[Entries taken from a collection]
# # # # # # #

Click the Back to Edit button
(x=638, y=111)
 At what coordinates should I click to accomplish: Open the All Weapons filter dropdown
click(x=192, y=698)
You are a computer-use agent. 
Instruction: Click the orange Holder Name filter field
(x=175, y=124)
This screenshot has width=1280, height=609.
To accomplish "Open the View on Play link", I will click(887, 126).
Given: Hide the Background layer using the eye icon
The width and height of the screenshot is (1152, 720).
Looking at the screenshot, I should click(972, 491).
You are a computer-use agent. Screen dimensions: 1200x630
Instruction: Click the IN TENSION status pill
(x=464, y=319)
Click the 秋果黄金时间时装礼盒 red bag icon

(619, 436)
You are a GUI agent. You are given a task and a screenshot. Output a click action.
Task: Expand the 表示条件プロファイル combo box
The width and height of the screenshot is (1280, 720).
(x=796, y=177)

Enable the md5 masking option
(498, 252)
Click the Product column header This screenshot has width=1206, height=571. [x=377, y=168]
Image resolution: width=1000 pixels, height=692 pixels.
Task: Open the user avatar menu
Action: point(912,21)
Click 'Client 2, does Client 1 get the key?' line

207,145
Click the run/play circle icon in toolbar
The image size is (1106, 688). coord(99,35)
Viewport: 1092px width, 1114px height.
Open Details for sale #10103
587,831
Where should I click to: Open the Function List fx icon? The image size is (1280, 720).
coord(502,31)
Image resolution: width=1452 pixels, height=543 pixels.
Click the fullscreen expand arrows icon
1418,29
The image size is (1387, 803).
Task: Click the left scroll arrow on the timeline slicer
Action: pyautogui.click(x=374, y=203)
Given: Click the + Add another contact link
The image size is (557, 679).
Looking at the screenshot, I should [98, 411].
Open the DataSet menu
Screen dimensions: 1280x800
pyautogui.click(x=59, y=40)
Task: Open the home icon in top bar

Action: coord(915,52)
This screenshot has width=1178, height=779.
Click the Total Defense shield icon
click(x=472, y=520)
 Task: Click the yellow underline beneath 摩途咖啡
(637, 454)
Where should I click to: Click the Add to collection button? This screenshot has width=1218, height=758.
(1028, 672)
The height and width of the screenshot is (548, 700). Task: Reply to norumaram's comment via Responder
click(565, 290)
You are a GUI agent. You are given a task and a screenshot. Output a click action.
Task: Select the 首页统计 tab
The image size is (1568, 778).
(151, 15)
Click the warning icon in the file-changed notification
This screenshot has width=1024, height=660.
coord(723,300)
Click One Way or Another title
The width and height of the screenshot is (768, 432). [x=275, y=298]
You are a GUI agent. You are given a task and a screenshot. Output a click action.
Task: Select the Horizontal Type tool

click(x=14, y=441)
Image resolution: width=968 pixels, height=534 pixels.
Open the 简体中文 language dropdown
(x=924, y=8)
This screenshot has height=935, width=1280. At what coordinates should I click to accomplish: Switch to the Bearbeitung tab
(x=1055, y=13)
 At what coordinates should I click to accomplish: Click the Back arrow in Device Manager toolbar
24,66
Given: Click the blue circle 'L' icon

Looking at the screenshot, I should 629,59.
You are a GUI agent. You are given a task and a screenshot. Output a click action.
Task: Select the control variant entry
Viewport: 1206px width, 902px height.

# # # # # # #

What is expected: Can you rewrite the listing from the line with "Click the run/play circle icon in toolbar" to the line with "Action: pyautogui.click(x=374, y=203)", replacing "fullscreen expand arrows" with "fullscreen toggle" and keeping everything else the same?

Solved problem:
Click the run/play circle icon in toolbar
The image size is (1106, 688). coord(99,35)
Viewport: 1092px width, 1114px height.
Open Details for sale #10103
587,831
Where should I click to: Open the Function List fx icon? The image size is (1280, 720).
coord(502,31)
Image resolution: width=1452 pixels, height=543 pixels.
Click the fullscreen toggle icon
1418,29
The image size is (1387, 803).
Task: Click the left scroll arrow on the timeline slicer
Action: pyautogui.click(x=374, y=203)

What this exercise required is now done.